(SUPPLIED DATA):
========================

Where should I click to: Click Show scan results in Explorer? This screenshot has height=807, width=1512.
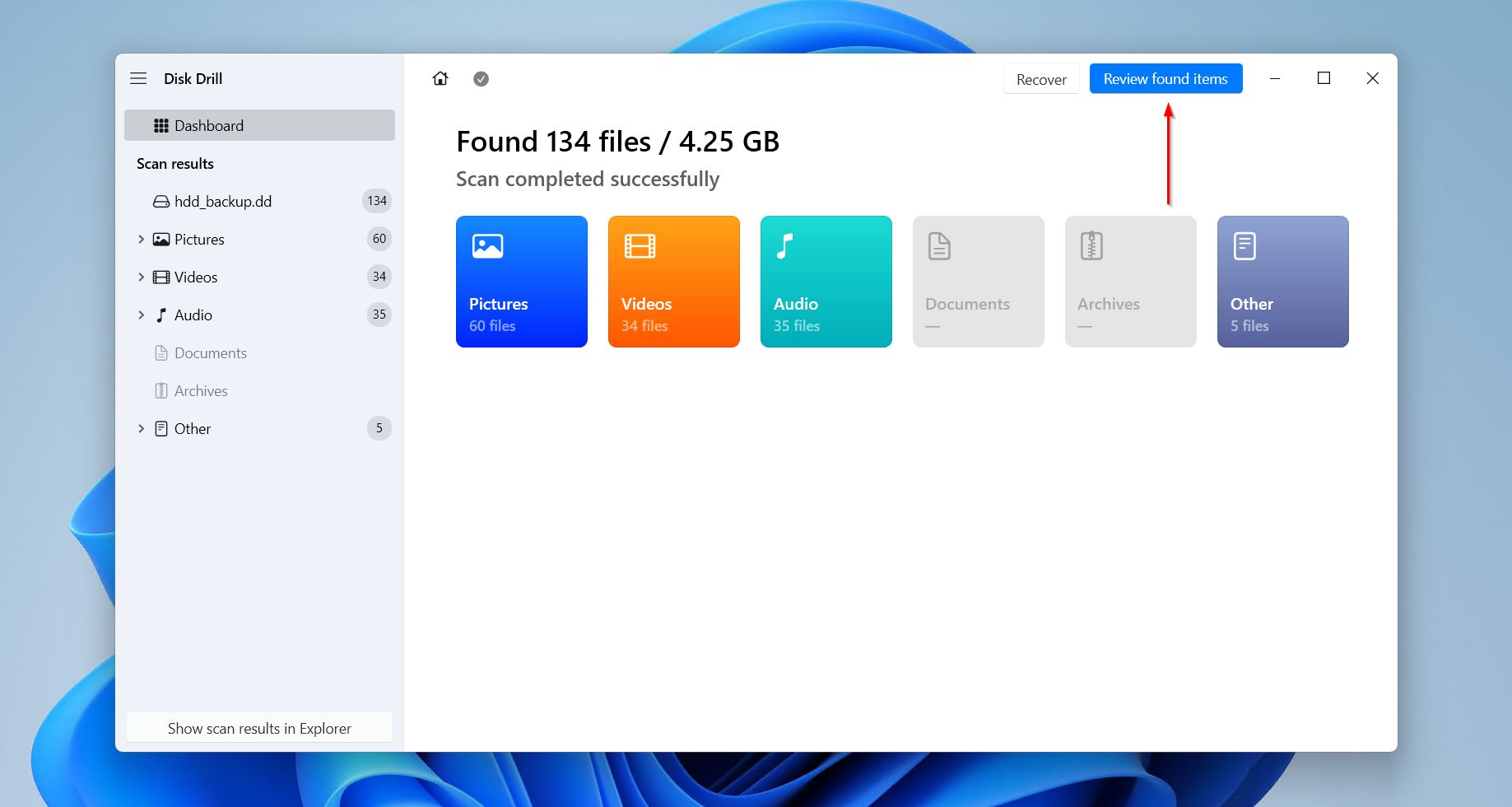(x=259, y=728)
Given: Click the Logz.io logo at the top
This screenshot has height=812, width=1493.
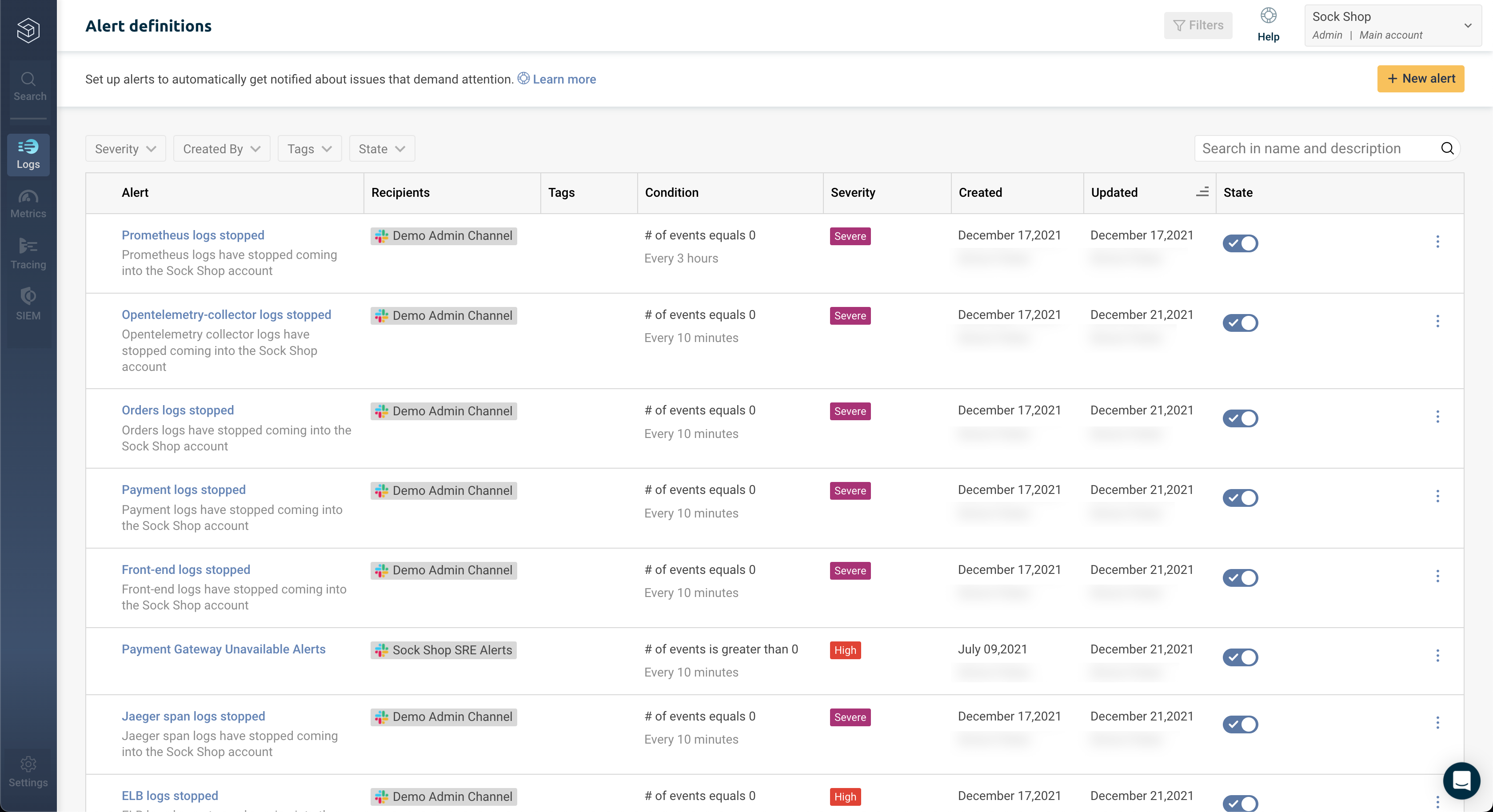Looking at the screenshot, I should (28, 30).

========================

(EXERCISE DESCRIPTION):
Without the pictures, transcribe exactly the lines above from the one containing "Given: Click the Logz.io logo at the top" through the last.

(RESPONSE):
Given: Click the Logz.io logo at the top
This screenshot has height=812, width=1493.
Looking at the screenshot, I should (28, 30).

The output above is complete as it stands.